> **YOUR OBJECTIVE**
Rewrite the rows that begin at the line containing "Select the 澳篮联 league label" and end after the line containing "[x=685, y=68]", replacing "favorite star" with "bookmark star" and leaving everything else unchanged.

> **LISTING**

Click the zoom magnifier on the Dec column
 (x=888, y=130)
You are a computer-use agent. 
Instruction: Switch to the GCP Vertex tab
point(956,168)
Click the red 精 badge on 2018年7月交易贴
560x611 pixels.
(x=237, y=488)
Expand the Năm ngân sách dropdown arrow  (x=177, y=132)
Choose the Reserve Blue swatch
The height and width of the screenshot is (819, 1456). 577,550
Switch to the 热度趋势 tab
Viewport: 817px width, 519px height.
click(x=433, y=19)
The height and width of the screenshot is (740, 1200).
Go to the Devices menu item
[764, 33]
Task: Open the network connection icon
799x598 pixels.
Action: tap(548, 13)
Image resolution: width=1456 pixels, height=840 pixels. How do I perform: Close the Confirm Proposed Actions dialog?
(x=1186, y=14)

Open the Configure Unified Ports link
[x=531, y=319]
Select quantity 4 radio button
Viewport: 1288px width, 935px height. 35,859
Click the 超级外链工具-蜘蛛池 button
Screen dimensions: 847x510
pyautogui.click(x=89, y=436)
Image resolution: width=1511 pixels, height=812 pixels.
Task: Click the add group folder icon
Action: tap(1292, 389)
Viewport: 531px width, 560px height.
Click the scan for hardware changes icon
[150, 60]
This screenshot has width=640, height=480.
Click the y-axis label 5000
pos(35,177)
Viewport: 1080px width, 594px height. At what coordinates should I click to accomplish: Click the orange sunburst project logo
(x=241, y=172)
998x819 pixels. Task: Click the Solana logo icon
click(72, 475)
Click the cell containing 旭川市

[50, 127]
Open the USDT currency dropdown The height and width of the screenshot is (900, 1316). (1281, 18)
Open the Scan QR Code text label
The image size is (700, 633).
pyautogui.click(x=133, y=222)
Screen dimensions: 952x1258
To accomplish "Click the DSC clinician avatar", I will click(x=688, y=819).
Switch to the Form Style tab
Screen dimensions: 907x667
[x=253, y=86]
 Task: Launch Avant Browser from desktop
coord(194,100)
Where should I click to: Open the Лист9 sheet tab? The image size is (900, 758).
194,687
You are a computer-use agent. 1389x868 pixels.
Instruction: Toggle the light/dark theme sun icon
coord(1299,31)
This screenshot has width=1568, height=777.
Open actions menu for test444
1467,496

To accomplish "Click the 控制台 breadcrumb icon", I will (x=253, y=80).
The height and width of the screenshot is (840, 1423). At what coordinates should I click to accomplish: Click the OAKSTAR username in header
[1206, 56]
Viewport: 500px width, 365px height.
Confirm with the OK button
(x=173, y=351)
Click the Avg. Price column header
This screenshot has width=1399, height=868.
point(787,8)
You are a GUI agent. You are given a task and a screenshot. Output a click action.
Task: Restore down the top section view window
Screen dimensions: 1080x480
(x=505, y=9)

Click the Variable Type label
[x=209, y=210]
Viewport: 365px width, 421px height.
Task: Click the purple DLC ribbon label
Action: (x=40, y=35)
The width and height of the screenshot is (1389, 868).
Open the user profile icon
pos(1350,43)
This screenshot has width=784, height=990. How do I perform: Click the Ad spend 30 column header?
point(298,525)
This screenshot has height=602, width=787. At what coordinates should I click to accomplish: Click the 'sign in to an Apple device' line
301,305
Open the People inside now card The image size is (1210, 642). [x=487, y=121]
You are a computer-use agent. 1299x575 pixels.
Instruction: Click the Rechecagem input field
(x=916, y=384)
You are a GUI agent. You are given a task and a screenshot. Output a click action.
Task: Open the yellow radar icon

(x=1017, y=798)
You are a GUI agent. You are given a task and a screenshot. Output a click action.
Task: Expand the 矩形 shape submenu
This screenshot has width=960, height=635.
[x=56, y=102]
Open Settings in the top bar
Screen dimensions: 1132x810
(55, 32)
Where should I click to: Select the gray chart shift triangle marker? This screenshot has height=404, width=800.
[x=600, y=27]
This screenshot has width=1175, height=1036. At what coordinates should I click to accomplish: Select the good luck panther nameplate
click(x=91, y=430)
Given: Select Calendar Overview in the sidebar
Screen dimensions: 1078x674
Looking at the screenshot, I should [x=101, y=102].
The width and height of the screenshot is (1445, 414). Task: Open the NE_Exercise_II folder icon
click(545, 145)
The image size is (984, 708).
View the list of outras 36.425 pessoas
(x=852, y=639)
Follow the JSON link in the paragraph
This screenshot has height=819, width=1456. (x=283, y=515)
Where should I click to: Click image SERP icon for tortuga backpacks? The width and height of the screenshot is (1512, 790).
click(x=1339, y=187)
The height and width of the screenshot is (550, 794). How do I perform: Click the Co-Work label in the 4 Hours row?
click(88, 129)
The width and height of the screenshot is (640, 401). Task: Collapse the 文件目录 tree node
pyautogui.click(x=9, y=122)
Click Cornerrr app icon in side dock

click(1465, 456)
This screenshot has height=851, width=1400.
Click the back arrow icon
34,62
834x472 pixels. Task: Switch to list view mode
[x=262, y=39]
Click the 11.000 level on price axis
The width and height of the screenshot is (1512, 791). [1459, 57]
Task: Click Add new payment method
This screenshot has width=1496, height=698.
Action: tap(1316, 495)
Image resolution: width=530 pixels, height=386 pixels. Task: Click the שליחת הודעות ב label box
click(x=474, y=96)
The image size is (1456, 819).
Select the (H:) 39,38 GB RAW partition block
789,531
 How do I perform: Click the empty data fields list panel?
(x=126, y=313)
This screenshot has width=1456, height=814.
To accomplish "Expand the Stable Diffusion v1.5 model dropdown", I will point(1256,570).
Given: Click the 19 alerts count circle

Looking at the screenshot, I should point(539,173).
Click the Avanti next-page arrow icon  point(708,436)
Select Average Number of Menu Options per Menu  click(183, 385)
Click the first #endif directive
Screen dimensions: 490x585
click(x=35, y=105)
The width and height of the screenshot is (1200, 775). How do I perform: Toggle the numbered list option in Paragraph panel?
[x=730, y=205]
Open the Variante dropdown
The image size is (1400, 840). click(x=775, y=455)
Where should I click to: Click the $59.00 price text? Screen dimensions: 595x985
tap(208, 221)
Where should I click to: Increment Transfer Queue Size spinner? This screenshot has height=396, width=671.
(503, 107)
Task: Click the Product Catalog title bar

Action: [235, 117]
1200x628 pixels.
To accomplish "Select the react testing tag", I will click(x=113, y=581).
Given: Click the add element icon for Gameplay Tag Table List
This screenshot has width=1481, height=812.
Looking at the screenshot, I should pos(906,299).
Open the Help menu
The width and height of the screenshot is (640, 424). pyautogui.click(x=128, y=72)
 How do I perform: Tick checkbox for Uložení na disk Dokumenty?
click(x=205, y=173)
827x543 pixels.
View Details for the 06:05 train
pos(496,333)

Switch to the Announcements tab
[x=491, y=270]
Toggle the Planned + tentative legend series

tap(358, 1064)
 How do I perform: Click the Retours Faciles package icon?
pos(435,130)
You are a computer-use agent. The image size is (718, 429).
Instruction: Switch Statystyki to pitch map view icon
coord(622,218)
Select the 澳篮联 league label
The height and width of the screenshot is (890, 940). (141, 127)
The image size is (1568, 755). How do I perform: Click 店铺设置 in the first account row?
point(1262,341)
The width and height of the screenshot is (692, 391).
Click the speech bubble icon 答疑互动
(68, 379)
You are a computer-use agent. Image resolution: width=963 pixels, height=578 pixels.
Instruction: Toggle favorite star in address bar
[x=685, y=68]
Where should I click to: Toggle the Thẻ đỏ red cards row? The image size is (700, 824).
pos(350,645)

> **TASK RESPONSE**
Select the 澳篮联 league label
The height and width of the screenshot is (890, 940). (141, 127)
The image size is (1568, 755). How do I perform: Click 店铺设置 in the first account row?
point(1262,341)
The width and height of the screenshot is (692, 391).
Click the speech bubble icon 答疑互动
(68, 379)
You are a computer-use agent. Image resolution: width=963 pixels, height=578 pixels.
Instruction: Toggle bookmark star in address bar
[x=685, y=68]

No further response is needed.